What did Morningstar subscribers buy and sell during February?
How the most traded shares stack up against our analysts views.

Sharesight is a portfolio tracker that is integrated into Morningstar Investor. Their data shows the top 20 trades by Morningstar users in February 2026. Given February was earnings season, the trends in this data may indicate shifts in sentiment relating to results.
In addition, the data shows strong net flows into international equities, particularly the US market via ETF’s. This is a structural trend with investors looking to gain international exposure via broad indexes. Among the top February trades were WiseTech, CSL and IVV. Let’s take a deep dive into the top three and highlight our analysts’ views on each one.
WiseTech Global (ASX.WTC)
- Fair Value Estimate: $138 (68% premium at 04 March)
- Rating: ★★★★★
- Moat: Wide
WiseTech was by far the most purchased share in February. Investors are clearly backing the logistics software company despite its recent fall from grace. WiseTech shares are down 60% from its peak in June 2025. Following its recent earnings result, the shares jumped 11% on growing revenues and planned cuts to its workforce. WiseTech announced it would be reducing its workforce by 25% by FY27 with the accelerating deployment of AI agents.
If you take a deeper look, the headcount reduction reflects prior plans to reduce staff costs at recently acquired e2open. Our analyst Roy Van Keulen believes e2open has a lower talent density than the WiseTech business following its financial struggles. Deployment of AI agents is expected to half labour costs for WiseTech’s clients over the next two years.
Software companies have been in the firing line from investors with the rise of AI disruption. The important differentiator for WiseTech is its wide moat. CargoWise, the main engine for WiseTech, is both incredibly comprehensive and complex. Roy believes replicating CargoWise at scale would not be financially viable for any competitor. WiseTech is inherently larger than any of its competitors, mitigating the risk of competitive threats. Roy’s $138 fair value for WiseTech stands and the shares remain materially undervalued.
CSL Ltd (ASX.CSL)
- Fair Value Estimate: $270 (47% discount at 04 March)
- Rating: ★★★★★
- Moat: Narrow
The CSL share price has seen a gradual decline since mid-2024, down 50%. While CSL’s souring market sentiment has persisted, our data for February might suggest the tide is turning. During earnings this month, the company reported a softer than expected plasma result. Think of CSL Behring (plasma) as the engine room driving the majority of earnings. On top of this, CSL announced the unexpected retirement of CEO Paul McKenzie. This was enough to push the share price down 11% on the day.

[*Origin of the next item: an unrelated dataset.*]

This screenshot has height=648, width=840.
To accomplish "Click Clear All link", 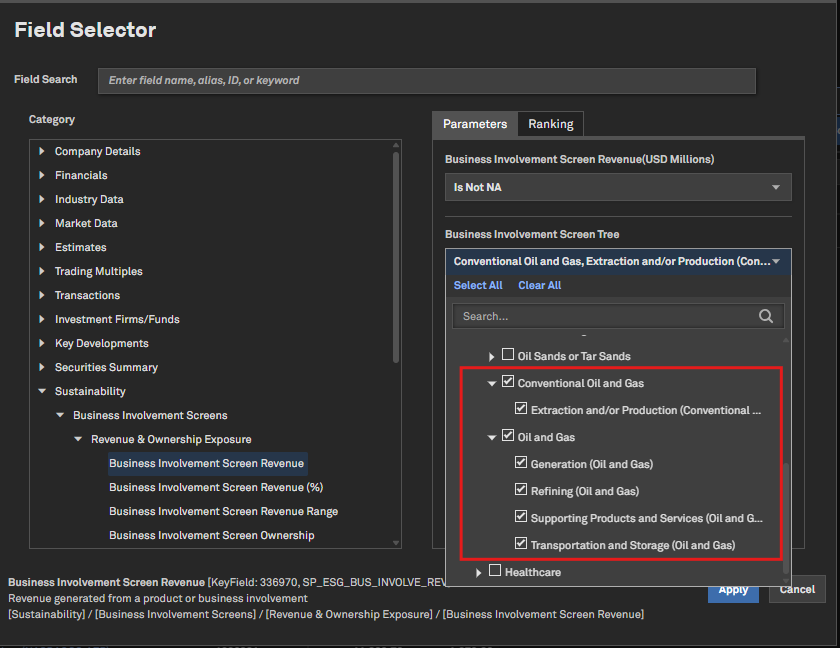I will [x=539, y=285].
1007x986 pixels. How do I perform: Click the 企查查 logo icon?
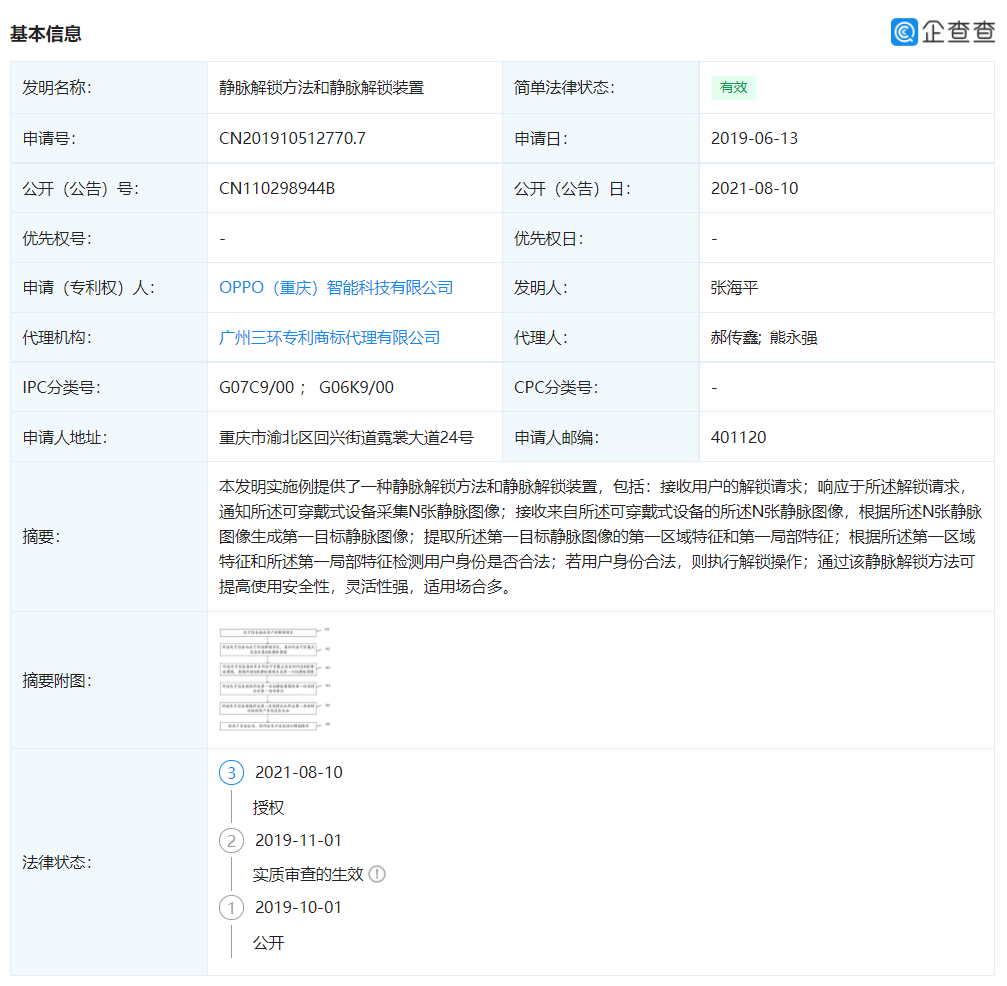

Our analyst Shane Ponraj cut his fair value for CSL by 8% to $270 following the result. The cut was driven by a weaker US dollar and a slower plasma margin recovery. However, Shane reiterated that the market has become overly pessimistic on plasma margins. At the current valuation, it suggests markets believe plasma margins will shrink over the long run. Shane sees this as unrealistic.
Looking ahead, Shane expects to see plasma gross margin improvement albeit at a slower pace of recovery. While leadership uncertainty may continue to weigh on the stock, acting CEO Gordon Naylor is both suitable and committed to CSL’s transformation plan. The shares remain materially undervalued despite concerns of a slower recovery.
iShares S&P 500 ETF (ASX:IVV)
- Morningstar Medallist Rating: Gold
The iShares S&P 500 ETF is the third most traded position in February. It is clear Aussie investors continue to value exposure to large cap businesses in the US. While investors can buy direct shares in the US, many opt for a broader approach. Index ETF’s tracking the S&P 500 are growing with Vanguard recently unveiling their S&P500 ETF’s.
The S&P 500 is run by a handpicked committee that selects 500 of the largest US stocks. Despite popular belief, market cap is not the only deciding factor for the index incumbents. The committee will ensure each company meets profitability and liquidity requirements. This limits higher turnover for managers such as iShares (Blackrock) which is one reason why the fees on the ETF are lower.
The S&P 500 index is weighted by market cap, which means the top 10 largest shares represent around 40% of the portfolio. This concentration risk has been exacerbated recently by strong performance from companies such as Nvidia, Apple and Google. However, such concentration is only a reflection of the wider market.
Our manager research team notes the IVV ETF is a best in class option for large-cap US stocks. The low turnover, low fees (0.04%) and broad diversification across the US market more than offsets the concentration risks. The ETF delivered a 14.8% annualised return over the past 10 years which represents the strength of the US stock market post GFC. However, it is worth highlighting the same risks apply in market downturns.